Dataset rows
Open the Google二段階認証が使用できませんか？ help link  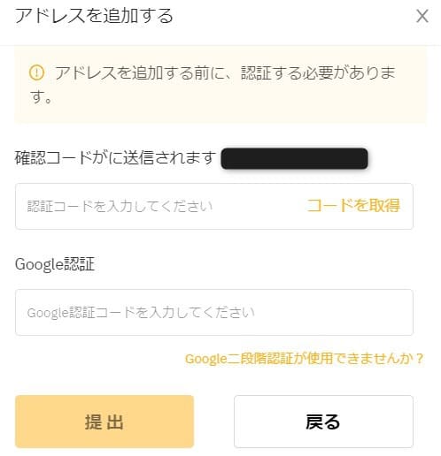click(305, 359)
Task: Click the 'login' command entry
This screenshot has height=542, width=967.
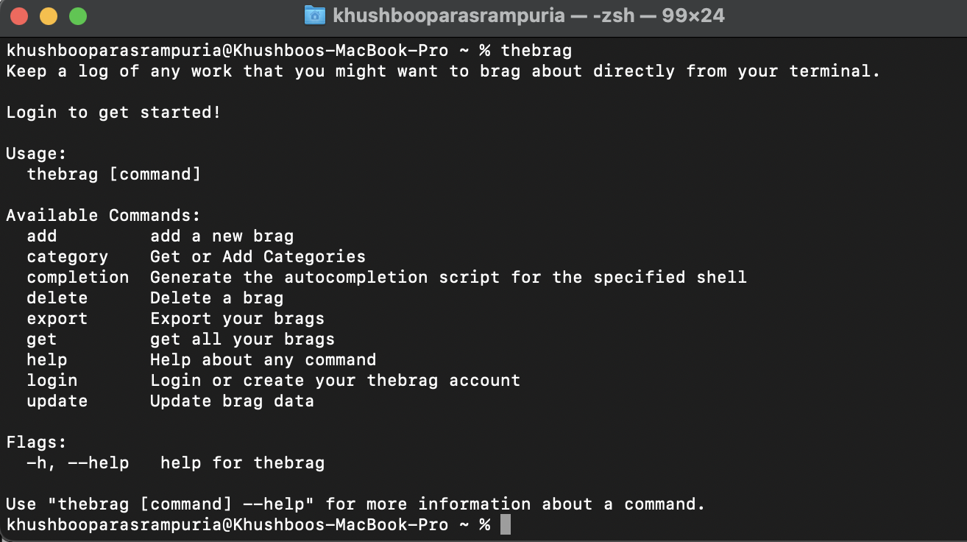Action: [52, 380]
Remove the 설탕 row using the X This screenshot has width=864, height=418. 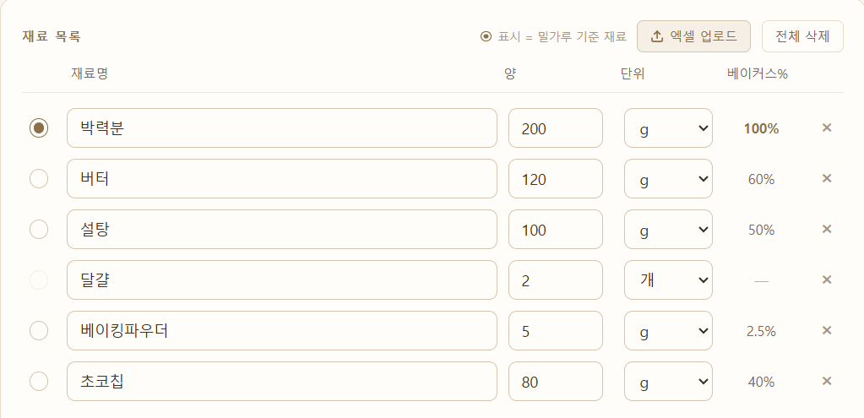pos(827,229)
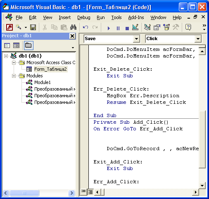Image resolution: width=209 pixels, height=199 pixels.
Task: Click the View Microsoft Access icon
Action: tap(10, 27)
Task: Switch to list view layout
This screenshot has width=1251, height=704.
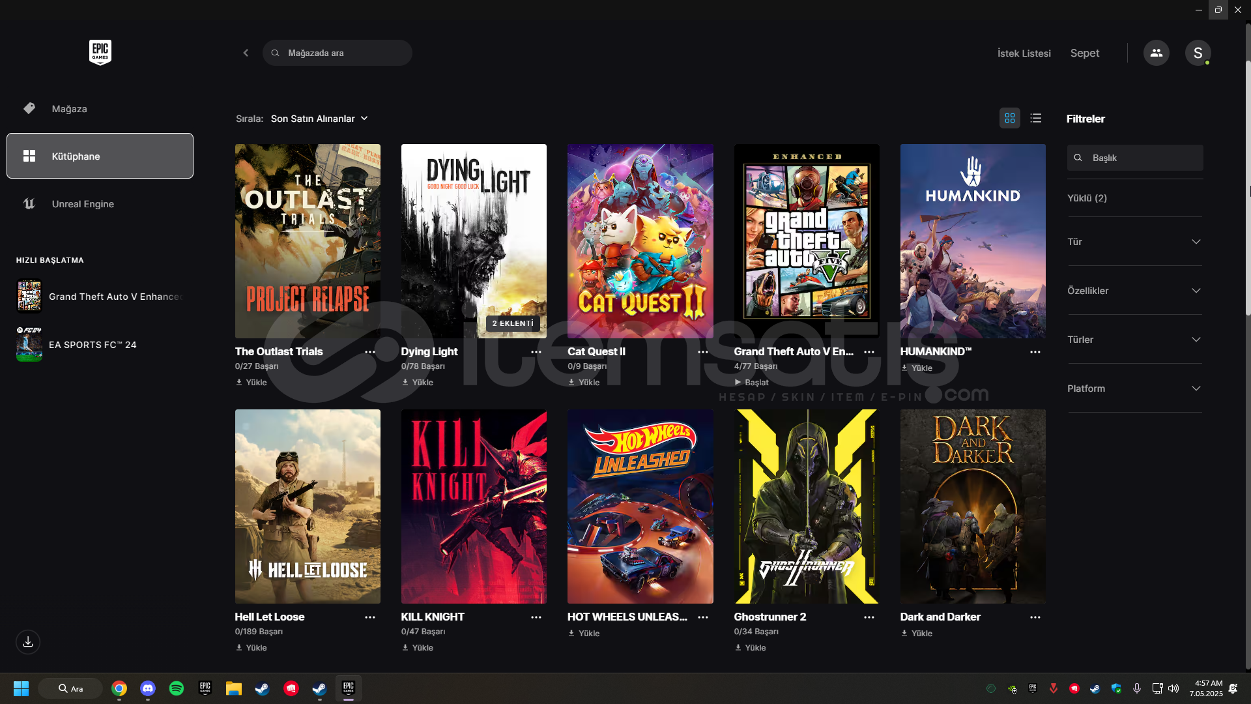Action: pyautogui.click(x=1035, y=118)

WHAT TO WORK ON:
Return, without any change, the lines of the items from the line containing "Task: Switch to list view layout" through the end of the items, both ends included. Omit the pictures from your answer.

EXERCISE RESPONSE:
Task: Switch to list view layout
This screenshot has width=1251, height=704.
Action: pyautogui.click(x=1035, y=118)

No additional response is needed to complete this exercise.